Curcumin had significant potential, although bioavailability was an issue, said Baker. “I think the next wave of Curcumin ingredients will have greater potency.”
Health writer Jack Challem, the author of The Inflammation Syndrome, adds: “I'm certainly seeing much more in the way of anti-inflammatory ingredients being sold - curcumin, ginger, bromelain - as stand-alone products or combined as formulas.”
In terms of antioxidants, polyphenolic flavonoids seem to have to greatest anti-inflammatory benefits, he said. “Quercetin inhibits the activity of mast cells, which are involved in allergic rhinitis. Pycnogenol, because of its complexity, appears to work through multiple biochemical pathways. Vitamin E reduces C-reactive protein and helps reduces symptoms of rheumatoid arthritis.”
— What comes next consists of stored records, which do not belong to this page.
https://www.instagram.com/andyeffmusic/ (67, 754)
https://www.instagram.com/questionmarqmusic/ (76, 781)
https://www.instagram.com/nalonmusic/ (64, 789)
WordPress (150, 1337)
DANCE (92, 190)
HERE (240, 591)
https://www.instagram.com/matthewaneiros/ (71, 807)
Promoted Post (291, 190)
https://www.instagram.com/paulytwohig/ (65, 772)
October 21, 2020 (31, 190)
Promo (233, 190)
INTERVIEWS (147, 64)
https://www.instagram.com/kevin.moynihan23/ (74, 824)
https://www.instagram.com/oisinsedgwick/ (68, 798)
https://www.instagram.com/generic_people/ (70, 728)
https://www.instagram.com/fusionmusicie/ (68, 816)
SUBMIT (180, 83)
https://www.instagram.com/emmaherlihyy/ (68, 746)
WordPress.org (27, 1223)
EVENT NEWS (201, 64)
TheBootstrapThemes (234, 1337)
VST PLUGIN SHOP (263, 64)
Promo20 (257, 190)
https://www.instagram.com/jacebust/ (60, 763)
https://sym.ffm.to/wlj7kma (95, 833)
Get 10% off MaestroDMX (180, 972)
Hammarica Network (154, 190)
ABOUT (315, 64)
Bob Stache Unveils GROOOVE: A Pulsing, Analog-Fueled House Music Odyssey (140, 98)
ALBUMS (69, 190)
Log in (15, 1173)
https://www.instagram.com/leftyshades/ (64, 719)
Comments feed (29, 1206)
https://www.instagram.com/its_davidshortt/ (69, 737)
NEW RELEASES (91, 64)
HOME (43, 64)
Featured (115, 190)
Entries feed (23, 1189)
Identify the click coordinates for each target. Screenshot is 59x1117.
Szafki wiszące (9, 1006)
Combinations of ingredients
The real key will be for companies to scientifically formulate sound combinations of ingredients, he says. “Pycnogenol has impressive anti-inflammatory benefits, but how does a company really differentiate its Pycnogenol from that of a hundred other companies selling pine bark extracts? So when it comes to single-ingredient products, it's difficult to stand out, though there are exceptions, for example with some manufacturers of curcumin claiming higher absorption.
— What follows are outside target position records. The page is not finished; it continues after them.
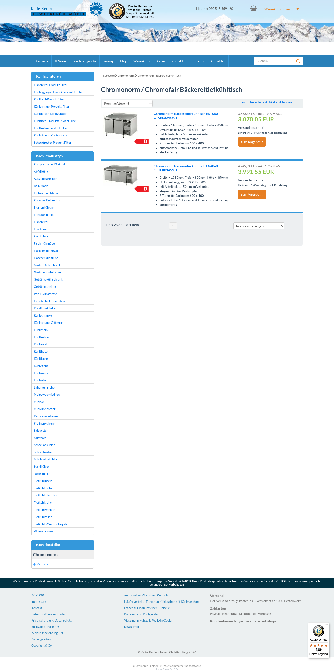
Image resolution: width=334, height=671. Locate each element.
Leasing (108, 61)
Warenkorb (141, 61)
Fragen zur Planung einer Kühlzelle (147, 608)
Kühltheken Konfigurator (50, 114)
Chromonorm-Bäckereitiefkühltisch (159, 75)
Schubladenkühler (45, 459)
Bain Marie (41, 186)
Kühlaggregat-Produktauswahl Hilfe (58, 92)
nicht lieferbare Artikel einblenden (265, 102)
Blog (123, 61)
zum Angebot (252, 142)
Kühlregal (40, 344)
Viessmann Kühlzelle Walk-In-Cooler (148, 620)
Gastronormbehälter (47, 272)
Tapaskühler (42, 474)
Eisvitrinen (41, 229)
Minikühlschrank (45, 409)
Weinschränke (43, 531)
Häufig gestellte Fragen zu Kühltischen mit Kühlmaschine (161, 601)
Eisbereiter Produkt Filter (50, 85)
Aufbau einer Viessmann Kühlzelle (146, 595)
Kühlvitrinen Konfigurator (51, 135)
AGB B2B (37, 595)
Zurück (40, 564)
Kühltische (41, 358)
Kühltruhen (41, 337)
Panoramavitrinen (46, 416)
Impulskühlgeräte (45, 294)
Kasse (160, 61)
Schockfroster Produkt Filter (52, 142)
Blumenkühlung (44, 207)
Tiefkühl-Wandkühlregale (50, 524)
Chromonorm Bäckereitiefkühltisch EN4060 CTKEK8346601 (186, 168)
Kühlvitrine (41, 366)
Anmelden (217, 61)
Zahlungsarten (41, 639)
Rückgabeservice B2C (45, 627)
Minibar (39, 402)
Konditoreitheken (45, 308)
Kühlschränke (43, 315)
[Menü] (326, 625)
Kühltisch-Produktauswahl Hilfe (55, 121)
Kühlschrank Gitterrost (49, 322)
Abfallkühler (42, 171)
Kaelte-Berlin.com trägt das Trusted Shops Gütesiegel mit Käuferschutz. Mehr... (140, 12)
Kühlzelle (40, 380)
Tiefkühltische (43, 488)
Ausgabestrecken (45, 179)
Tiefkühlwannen (44, 510)
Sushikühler (41, 466)
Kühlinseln (41, 330)
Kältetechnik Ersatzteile (50, 301)
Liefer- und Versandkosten (48, 614)
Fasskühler (41, 236)
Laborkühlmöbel (44, 387)
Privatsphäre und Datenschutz (51, 620)
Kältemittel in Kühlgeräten (141, 614)
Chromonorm (126, 75)
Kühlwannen (42, 373)
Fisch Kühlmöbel (44, 243)
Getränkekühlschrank (48, 279)
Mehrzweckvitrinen (47, 394)
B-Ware (60, 61)
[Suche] (274, 61)
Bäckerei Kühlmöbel (47, 200)
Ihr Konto (197, 61)
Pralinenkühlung (44, 423)
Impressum (38, 601)
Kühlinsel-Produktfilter (49, 99)
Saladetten (41, 430)
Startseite (41, 61)
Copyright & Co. (41, 645)
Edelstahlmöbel (44, 215)
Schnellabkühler (44, 445)
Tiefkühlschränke (45, 495)
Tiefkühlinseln (43, 481)
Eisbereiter (41, 222)
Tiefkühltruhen (43, 502)
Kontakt (177, 61)
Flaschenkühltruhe (46, 258)
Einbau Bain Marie (46, 193)
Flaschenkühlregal (46, 251)
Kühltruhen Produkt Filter (51, 128)
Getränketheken (45, 286)
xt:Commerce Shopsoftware (184, 666)
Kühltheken (41, 351)
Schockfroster (43, 452)
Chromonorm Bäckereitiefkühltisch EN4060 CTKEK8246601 (186, 116)
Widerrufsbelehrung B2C (47, 633)
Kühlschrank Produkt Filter (51, 106)
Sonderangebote (84, 61)
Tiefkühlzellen (43, 517)
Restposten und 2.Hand (49, 164)
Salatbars (40, 438)
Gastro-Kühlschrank (47, 265)
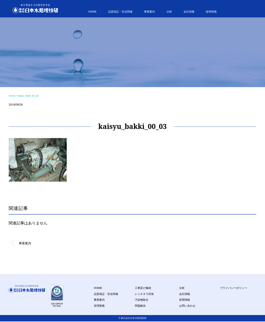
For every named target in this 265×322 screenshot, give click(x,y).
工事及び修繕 (143, 287)
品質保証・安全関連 (120, 11)
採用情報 (211, 11)
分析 (169, 11)
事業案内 (149, 11)
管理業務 (99, 305)
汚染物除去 (141, 299)
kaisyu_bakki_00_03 (27, 95)
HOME (92, 11)
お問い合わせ (187, 305)
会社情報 (189, 11)
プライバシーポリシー (233, 287)
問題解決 (140, 305)
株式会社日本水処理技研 (133, 318)
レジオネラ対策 (144, 293)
“The omega-3s boost production of prostaglandin E3 and gamma-linolenic acid (GLA) boosts production of prostaglandin E1, and both help suppress pro-inflammatory prostaglandin E2. Hence, I keep coming back to formulas as the way to creative useful products for consumers.”
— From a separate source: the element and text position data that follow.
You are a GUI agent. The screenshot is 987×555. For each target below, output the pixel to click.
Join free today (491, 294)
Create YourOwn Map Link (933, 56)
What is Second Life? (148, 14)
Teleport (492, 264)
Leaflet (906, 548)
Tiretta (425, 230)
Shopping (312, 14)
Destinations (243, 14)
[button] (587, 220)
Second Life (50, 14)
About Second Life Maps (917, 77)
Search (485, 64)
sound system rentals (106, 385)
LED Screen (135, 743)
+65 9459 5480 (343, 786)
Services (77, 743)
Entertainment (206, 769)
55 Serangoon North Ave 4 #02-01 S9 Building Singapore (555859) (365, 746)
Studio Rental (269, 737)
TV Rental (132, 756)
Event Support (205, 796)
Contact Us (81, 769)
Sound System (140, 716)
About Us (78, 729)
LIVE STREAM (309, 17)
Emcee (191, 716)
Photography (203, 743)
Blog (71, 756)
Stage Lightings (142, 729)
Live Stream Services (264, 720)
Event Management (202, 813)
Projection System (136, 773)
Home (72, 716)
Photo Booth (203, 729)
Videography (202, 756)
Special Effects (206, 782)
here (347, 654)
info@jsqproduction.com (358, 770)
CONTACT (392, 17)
Dousing the fire of metabolic inflammation?
So what’s on the market? A range of products is available, with certain substances – notably curcumin, boswellia, long chain omega-3 fatty acids, ginger, rosemary and oregano - the most frequently cited as active ingredients.
See below for a selection:
- Neprinol Advanced fibrin defence - a vegetarian enzyme blend that manufacturer Arthur Andrew Medical claims “supports normal inflammatory levels by essentially purifying the blood of decayed cells, fibrin, fatty proteins and other unwanted materials that normally accumulate in the blood”.
- Infla-eez, a ‘potent natural anti-inflammatory’ from North American Herb & Spice containing turmeric, fruit enzymes, rosemary, oregano, camu camu, ginger root and royal jelly, claims to “support the natural anti-inflammation processes through multiple mechanisms”.
- Inflama-Care from Planetary Herbals contains concentrated extracts of turmeric, boswellia and ginger that “support healthy inflammatory response. By naturally inhibiting pro-inflammatory compounds like COX-2 enzymes or the expression of NF-kappa B genes, Inflama-Care is a scientifically-based herbal response to the fire of Metabolic Inflammation.”
- Inflama-Trim from Source Naturals is a mix of vitamins, minerals, and herbs claimed to “support the normal balance of the deep metabolic systems that are helpful in maintaining healthy weight: inflammation response, blood sugar balance, thermogenic fat metabolism, and cortisol hormone balance”.
- CuraMed from EuroPharma uses patent-pending technology using small particle size, turmeric essential oil, and phospholipids to deliver a curcumin claimed to be significantly more bioavailable than curcumin with lecithin or piperine. “The result is a high-potency formula providing superior support for the body’s natural anti- inflammatory response, a healthy immune and cardiovascular system, and resistance.”
- Inflammation Balancefrom Carlson Labs contains vitamin D3, vitamin E, EPA, DHA and GLA for “enhanced nutrition to support the dietary needs of people with unbalanced inflammation”.
- NewChapter’s Zyflamend, claimed to promote “a healthy inflammation response”,contains a blend of Holy Basil, turmeric, rosemary, ginger, green tea, Hu Zhang (resveratrol source), oregano, Chinese goldthread and Barberry and Baikal Skullcap.
- CardioPom pomegranate powder supplements include the claim “soothes inflammation”.